松本典子の「はじめよう!Azure Logic Apps/Power Automateでノーコード/ローコード」 第51回
繰り返しトリガーで「毎月第1週目のみ」「偶数日のみ」といった起動条件を設定する
Power Automateの「トリガーの条件」が便利! フローの繰り返し実行を細かく制御しよう
2025年07月15日 09時00分更新
3. 今回作成するワークフロー
それでは、最初に取り上げた「毎月第1週目のみ」というトリガーの条件で、Power Automateのワークフローを作成してみましょう。「毎月第1週目の月曜日、午前9時に実行する」フローとします。
今回のワークフローは上図のような形になります。「トリガーの条件」のサンプル用フローなので、アクションは「Teamsの指定チャネルにメッセージを投稿する」だけのシンプルなものです。
なお、今回はクラシックデザイナーの画面で説明していますが、フローはモダンデザイナーでも同じように作成できます。
3-1. フローの新規作成
Power Automateのポータル画面で、左メニューの「+作成」をクリックし、「スケジュール済みクラウド フロー」を選択します。

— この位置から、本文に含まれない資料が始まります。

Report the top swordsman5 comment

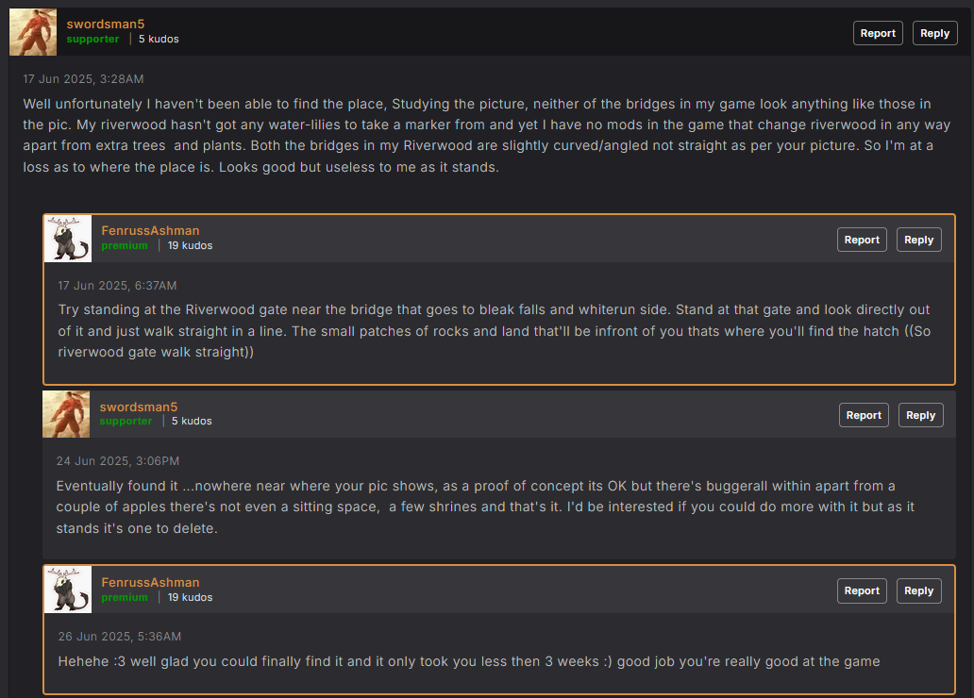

開始日は、実際に繰り返しを開始したい日時よりも「前」の日時にしておきます ※注。
※注:本来であれば、初回開始日時は「繰り返しを始めたい日時」そのものに合わせればよさそうですが、実際にそう設定すると正常にトリガーされないようです(実行日時がずれる)。そのため、たとえば開始前日などに設定しておくイメージです。また、フローの作成時点よりも過去の日付や、未来すぎる日付を設定すると、やはり正常にトリガーされない場合があるので注意してください。
「毎月第1週目の月曜日」という条件なので、繰り返し間隔には「週」を選択したいところですが、ここでは「日」を選び、毎日トリガーが起動するようにします。実際のフロー実行条件は、この後の「トリガーの条件」でまとめて設定します。

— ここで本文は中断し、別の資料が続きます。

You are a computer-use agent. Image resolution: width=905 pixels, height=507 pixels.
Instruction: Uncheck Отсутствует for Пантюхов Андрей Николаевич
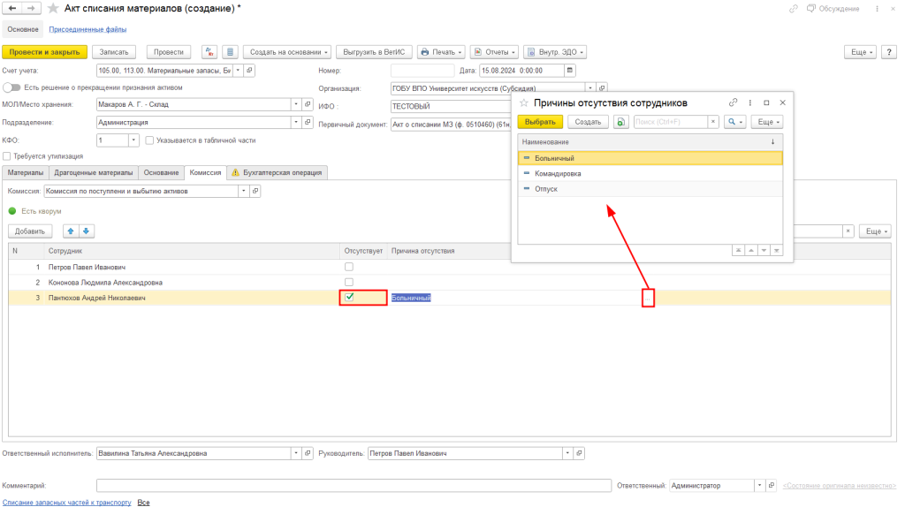349,298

「フロー名」を入力して「作成」ボタンをクリックします。
3-2. トリガーの設定
「繰り返し(Recurrence)」トリガーの「詳細オプションを表示する」をクリックします。表示される項目にはすでに値が入っているものもありますが、あらためて以下の内容を入力します。

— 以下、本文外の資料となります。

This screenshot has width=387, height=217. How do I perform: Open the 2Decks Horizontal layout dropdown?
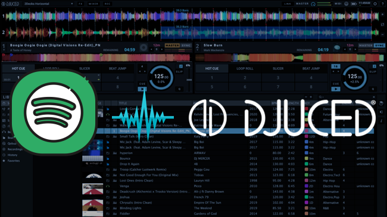click(x=48, y=4)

(1)タイムゾーン:「(UTC+9:00)大阪、札幌、東京」を選択
(2)開始時刻:「2025-06-01T00:00:00.000」と入力(末尾にZを付けない ※注)
(3)設定時刻(時間):「9」にチェックを入れる
(4)設定時刻(分):「0」を入力
※注:Power Automateの標準設定では、時刻を「UTC(協定世界時)」で扱います。時刻末尾の「Z」はUTCを表す記号ですが、ここでは「タイムゾーン」で日本標準時を選択しているため、「Z」は削除します。
続いて「トリガーの条件」を入力する画面に切り替えます。「2-1. 「トリガーの条件」の設定方法」で説明したとおり、「繰り返し(Recurrence)」トリガー右上の「…」メニューから「設定」をクリックします。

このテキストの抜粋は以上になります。